→ **LISTA ĆWICZEŃ**:
**a)** Ile, według fragmentu o lotnisku w Denver, miała kosztować proponowana przebudowa budynków?
**b)** Kontynuuj fragment o lotnisku w Denver, zaczynając po jego ostatnim zdaniu.

→ **FRAGMENT DO CZYTANIA**:
· · · ·

Dziś będę mówił, o tym jak przekroczyć budżet 15 razy i dostać za to prestiżową nagrodę. Jak wywalić ponad pół miliarda dolarów na coś, co wydawało się sukcesem na początku i o kilku innych wpadkach. Jeśli myślicie, że w Waszych projektach jest ciężko, to posłuchajcie tych kilku historii ;)
Port lotniczy Denver
Zaczniemy od case`u, który może się wam kojarzyć z naszym lotniskiem w Radomiu. Wyobraź sobie sytuację, że jesteś sponsorem projektu, siedzisz w biurze, pijesz kawę. Przychodzi do Ciebie nagle gość i mówi, że zaczęli już budować budynki na lotnisku, ale jest propozycja, żeby je odrobinę przebudować. Wtedy system bagaży, który chcieliśmy zbudować będzie działać trochę lepiej i wózki na siebie nie będą wpadać. Mówisz ok, pomysł wydaje się sensowny, ile mnie to będzie kosztować? Tylko 100 milionów dolarów pada odpowiedź. Co byś zrobił? Odesłał gościa na drzewo czy się zgodził? Okazuje się że trzeba było brać bo te 100 milionów dolarów to w promocji, ale o tym za chwilę.

· · · ·

→ **DANE ŹRÓDŁOWE**:
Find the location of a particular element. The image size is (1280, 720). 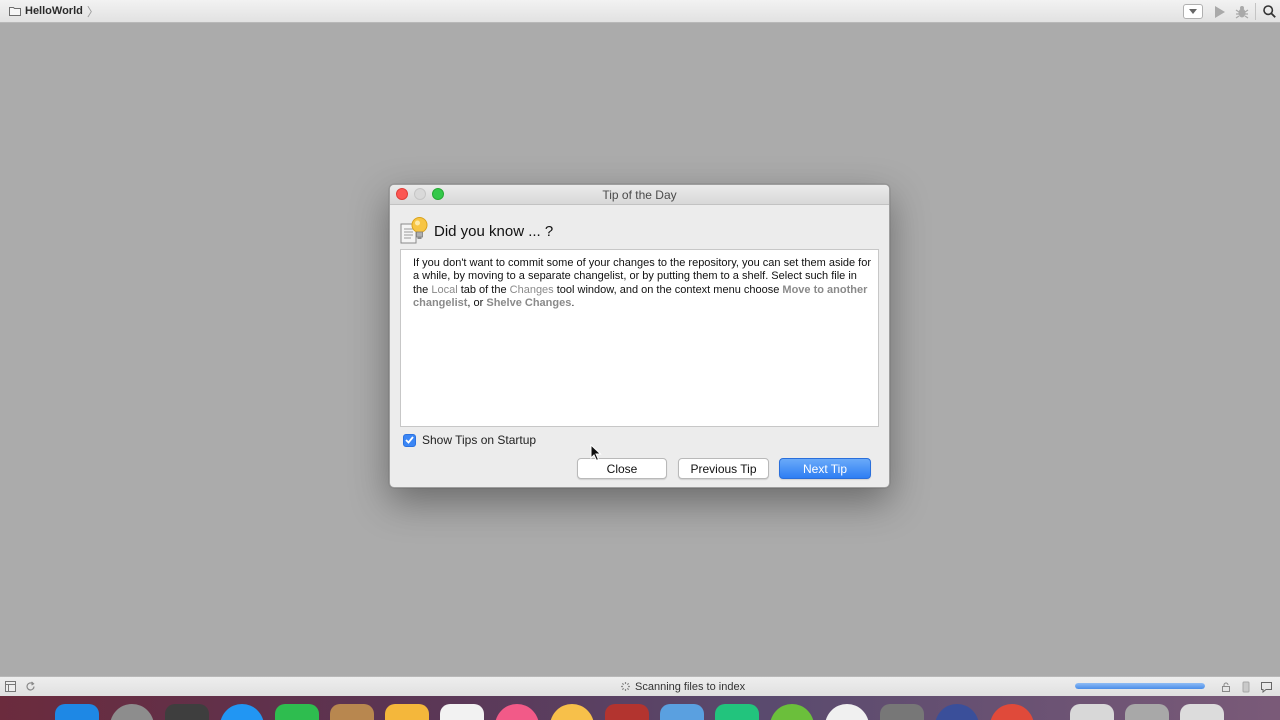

· · · ·

→ **ODPOWIEDZI DO ZADAŃ**:
**a)** 100 milionów dolarów.

**b)**
Lotnisko w Denver to dużo większy radom, to 140 km kwadratowych, ponad 50 mln pasażerów obsługiwanych rocznie. To jedna z podstawowych różnic pomiędzy Denver a Radomiem. To jedno z największych lotnisk w Stanach. Miało zasłynąć super zintegrowanym systemem obsługi bagażu. System miał być najwydajniejszy, najnowocześniejszy na świecie, założenia były niezłe. Wszystkie trzy terminale lotniska miały być obsługiwane przez system przesyłania bagażu. Dzięki temu dałoby się skrócić czas obsługi samolotu do 30 min, obniżyć koszty i zmniejszyć ilość zatrudnionych osób. Problem polegał na tym, że system zaczęto budować zanim do końca go zaprojektowano. Stąd pomysł z przebudową budynków. Doprowadziło to do poważnych problemów. Wynikiem zamieszania było to, że lotnisko przez 16 miesięcy nie mogło funkcjonować, a każdy dzień kosztował 1 mln 100 tys dolarów co przełożyło się na ponad 560 mln przekroczonego budżetu. Totalna katastrofa. Te 100 mln, o których była mowa na początku faktycznie z tej perspektywy wydaje się promocją.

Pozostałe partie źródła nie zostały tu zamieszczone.